Is there anything stopping a PF presenting multiple CMA capable DOE
instances?  I'd expect them to have their own contexts if they do..

The spec does not seem to *explicitly* forbid a PF having multiple
CMA-capable DOE instances, but PCIe r6.1 sec 6.31.3 says:
"The instance of DOE used for CMA-SPDM must support ..."

Note the singular ("The instance").  It seems to suggest that the
spec authors assumed there's only a single DOE instance for CMA-SPDM.

It's a little messy and a bit of American vs British English I think.
If it said
"The instance of DOE used for a specific CMA-SPDM must support..."
then it would clearly allow multiple instances.  However, conversely,
I don't read that sentence as blocking multiple instances (even though
I suspect you are right and the author was thinking of there being one).

Could you (as an English native speaker) comment on the clarity of the
two sentences "Prevent ... as long." above, as Ilpo objected to them?

The antecedent of "Prevent" is the undesirable behaviour in the preceding
sentence (host resets guest's SPDM connection).

The antecedent of "as long" is "during passthrough" in the preceding

Is that clear and understandable for an English native speaker or
should I rephrase?

Not clear enough to me as it stands.  That "as long" definitely feels
like there is more to follow it as Ilpo noted.

Maybe reword as something like

Prevent this by letting the guest claim exclusive ownership of the device
during passthrough ensuring problematic CMA reauthentication by the host
is blocked.

My contribution to the prose here is to clarify that this mechanism is
less about "appoint the guest as the exslusive owner" and more about
"revoke the bare-metal host as the authentication owner".

In fact I don't see how the guest can ever claim to "own" CMA since
config-space is always emulated to the guest.

No difference to the PSP and the baremetal linux for this matter as the PSP does not have direct access to the config space either.

So the guest will always
be in a situation where it needs to proxy SPDM related operations. The
proxy is either terminated in the host as native SPDM on behalf of the
guest, or further proxied to the platform-TSM.

So let's just clarify that at assignment, host control is revoked, and
the guest is afforded the opportunity to re-establish authentication
either by asking the host re-authenticate on the guest's behalf, or
asking the platform-tsm to authenticate the device on the guest's
...and even there the guest does not know if it is accessing a 1:1 VF:PF
device representation, or one VF instance of PF where the PF
authentication answer only occurs once for all potential VFs.
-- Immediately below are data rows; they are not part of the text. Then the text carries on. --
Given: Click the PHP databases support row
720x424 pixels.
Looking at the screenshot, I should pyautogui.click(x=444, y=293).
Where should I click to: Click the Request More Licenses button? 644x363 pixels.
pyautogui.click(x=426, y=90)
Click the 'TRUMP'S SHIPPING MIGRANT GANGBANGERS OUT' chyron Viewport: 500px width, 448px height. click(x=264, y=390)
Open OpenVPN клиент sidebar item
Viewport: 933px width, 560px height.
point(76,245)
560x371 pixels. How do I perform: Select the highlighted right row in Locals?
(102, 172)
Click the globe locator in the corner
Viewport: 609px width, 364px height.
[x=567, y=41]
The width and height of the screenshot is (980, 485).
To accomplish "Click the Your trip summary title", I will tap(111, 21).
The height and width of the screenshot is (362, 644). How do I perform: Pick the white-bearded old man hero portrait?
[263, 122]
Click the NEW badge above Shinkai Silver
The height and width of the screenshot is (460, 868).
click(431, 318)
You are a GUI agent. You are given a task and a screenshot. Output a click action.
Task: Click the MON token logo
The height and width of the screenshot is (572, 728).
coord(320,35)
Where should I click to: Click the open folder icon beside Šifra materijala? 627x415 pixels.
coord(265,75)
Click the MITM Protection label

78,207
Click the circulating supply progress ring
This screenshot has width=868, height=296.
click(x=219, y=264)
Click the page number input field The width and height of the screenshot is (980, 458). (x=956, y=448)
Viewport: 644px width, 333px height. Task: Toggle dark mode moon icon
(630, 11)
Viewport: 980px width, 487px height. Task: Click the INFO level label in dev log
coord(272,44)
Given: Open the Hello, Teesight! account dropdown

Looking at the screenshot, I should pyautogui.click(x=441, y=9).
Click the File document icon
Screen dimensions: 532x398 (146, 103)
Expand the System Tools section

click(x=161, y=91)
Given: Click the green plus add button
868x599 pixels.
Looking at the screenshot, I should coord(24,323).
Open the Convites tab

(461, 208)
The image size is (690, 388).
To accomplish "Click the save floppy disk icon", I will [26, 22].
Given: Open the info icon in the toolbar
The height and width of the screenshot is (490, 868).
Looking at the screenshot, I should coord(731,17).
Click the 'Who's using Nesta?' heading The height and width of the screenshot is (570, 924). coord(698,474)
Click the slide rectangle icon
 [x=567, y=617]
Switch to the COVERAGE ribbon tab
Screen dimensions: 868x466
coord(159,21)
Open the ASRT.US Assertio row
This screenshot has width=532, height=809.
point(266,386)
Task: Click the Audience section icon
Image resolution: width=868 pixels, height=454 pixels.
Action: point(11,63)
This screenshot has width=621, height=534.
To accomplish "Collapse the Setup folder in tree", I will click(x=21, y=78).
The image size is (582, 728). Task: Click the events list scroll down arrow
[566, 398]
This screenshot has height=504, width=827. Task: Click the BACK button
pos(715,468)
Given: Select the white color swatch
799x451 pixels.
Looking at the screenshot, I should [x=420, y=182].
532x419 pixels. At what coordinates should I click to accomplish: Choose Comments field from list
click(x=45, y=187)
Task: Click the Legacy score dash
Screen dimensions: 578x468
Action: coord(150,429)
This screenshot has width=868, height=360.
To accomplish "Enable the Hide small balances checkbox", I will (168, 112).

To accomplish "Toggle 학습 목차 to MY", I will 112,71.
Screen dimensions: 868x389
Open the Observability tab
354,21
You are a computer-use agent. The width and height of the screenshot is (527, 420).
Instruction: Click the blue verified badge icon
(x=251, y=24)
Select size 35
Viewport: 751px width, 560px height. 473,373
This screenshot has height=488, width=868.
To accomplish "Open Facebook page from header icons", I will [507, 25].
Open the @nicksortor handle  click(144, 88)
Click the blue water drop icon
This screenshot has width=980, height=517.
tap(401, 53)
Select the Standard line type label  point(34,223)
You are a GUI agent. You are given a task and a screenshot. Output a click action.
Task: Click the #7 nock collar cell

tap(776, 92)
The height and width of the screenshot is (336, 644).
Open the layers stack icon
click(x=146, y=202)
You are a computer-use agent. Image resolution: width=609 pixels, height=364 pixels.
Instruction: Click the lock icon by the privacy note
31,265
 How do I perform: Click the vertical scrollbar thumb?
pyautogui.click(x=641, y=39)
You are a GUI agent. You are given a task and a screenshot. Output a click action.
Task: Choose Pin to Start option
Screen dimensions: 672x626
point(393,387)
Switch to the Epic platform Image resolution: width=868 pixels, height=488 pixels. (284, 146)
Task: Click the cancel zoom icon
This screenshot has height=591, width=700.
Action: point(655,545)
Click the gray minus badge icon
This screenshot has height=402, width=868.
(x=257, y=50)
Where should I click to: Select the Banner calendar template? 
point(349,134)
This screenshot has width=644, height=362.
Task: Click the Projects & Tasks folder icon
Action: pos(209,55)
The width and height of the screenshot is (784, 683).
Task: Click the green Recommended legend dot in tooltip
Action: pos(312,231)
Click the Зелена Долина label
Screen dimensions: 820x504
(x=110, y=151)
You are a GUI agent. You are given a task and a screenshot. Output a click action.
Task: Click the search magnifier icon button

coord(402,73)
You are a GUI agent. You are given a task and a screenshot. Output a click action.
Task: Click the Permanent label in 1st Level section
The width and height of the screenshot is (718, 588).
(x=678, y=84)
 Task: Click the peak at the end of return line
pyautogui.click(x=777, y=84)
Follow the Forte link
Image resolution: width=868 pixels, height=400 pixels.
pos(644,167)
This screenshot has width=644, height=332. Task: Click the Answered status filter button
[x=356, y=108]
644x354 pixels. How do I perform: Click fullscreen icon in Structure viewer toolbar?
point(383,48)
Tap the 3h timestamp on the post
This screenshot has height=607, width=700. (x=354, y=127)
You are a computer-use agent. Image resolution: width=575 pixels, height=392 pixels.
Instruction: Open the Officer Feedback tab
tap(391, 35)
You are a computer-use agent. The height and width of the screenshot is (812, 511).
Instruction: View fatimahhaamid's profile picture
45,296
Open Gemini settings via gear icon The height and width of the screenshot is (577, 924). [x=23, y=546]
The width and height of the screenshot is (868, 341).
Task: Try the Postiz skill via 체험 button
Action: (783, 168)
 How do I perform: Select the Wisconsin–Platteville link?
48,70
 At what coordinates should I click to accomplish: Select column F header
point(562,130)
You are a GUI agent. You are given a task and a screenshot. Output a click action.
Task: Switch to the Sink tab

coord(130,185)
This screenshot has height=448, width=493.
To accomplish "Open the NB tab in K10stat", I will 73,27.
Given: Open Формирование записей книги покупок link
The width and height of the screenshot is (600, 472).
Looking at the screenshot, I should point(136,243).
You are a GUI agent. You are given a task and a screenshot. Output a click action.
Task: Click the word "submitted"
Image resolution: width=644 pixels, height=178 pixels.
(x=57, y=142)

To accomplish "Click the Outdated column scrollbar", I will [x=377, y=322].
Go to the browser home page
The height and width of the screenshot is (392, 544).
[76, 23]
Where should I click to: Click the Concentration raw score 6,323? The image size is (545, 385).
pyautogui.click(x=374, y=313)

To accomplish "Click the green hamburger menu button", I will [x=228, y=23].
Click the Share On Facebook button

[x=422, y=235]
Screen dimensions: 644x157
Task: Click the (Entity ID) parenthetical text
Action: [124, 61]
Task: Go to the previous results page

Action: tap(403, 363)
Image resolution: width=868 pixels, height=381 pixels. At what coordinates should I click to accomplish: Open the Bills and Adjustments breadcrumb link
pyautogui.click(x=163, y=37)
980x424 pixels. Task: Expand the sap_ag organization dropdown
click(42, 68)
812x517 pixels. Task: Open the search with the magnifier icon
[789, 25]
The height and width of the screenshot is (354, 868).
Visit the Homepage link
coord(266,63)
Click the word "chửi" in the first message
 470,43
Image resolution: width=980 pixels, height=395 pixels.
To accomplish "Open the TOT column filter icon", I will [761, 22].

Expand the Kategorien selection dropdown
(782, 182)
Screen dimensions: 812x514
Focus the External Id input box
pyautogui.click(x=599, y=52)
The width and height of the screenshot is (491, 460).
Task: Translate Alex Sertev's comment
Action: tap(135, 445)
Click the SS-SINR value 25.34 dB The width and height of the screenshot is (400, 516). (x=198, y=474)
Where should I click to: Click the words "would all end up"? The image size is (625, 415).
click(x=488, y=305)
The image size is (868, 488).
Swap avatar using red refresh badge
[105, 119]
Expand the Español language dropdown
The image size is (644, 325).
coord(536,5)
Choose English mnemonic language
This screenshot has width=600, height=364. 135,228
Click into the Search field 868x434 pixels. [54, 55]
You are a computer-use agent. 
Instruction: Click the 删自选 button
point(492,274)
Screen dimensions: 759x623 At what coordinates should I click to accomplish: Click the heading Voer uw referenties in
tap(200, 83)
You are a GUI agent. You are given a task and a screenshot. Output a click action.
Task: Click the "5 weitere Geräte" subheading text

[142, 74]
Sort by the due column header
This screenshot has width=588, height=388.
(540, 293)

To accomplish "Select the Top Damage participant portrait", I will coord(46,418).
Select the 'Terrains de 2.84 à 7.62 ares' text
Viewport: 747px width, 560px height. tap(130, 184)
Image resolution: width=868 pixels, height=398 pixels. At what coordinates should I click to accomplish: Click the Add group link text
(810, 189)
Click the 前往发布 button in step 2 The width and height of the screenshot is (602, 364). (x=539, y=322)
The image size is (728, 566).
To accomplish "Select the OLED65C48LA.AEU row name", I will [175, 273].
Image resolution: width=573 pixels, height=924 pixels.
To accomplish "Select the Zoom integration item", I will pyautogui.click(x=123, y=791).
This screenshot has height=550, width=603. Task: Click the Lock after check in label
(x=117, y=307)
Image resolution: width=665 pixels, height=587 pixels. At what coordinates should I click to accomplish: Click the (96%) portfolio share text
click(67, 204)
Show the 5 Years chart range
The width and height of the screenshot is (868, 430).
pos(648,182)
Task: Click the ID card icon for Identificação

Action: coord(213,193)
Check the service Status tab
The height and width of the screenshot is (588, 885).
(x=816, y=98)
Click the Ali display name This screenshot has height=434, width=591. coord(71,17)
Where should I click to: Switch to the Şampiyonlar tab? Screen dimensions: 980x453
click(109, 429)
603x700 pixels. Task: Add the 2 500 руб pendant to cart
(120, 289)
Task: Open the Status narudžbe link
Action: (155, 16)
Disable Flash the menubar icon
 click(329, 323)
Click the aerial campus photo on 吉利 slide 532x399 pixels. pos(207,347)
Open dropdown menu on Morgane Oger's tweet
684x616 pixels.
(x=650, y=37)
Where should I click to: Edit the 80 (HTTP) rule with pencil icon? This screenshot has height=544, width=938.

Actually, that brings up a question about when to revoke host
authentication in the VF assignment case? That seems to be a policy
decision that the host needs to make globally for all VFs of a PF. If
the guest is going to opt-in to relying on the host's authentication
decision then the revoking early may not make sense.

It may be a
decision that needs to be deferred until the guest makes its intentions
clear, and the host will need to have policy around how to resolve
conflicts between guestA wants "native" and guestB wants "platform-TSM".
If the VFs those guests are using map to the same PF then only one
policy can be in effect.

To own IDE, the guest will have to have exclusive access to the portion of RC responsible for the IDE keys. Which is doable but requires passing through both RC and the device and probably everything between these two. It is going to be quite different "host-native" and "guest-native". How IDE keys are going to be programmed into the RC on Intel?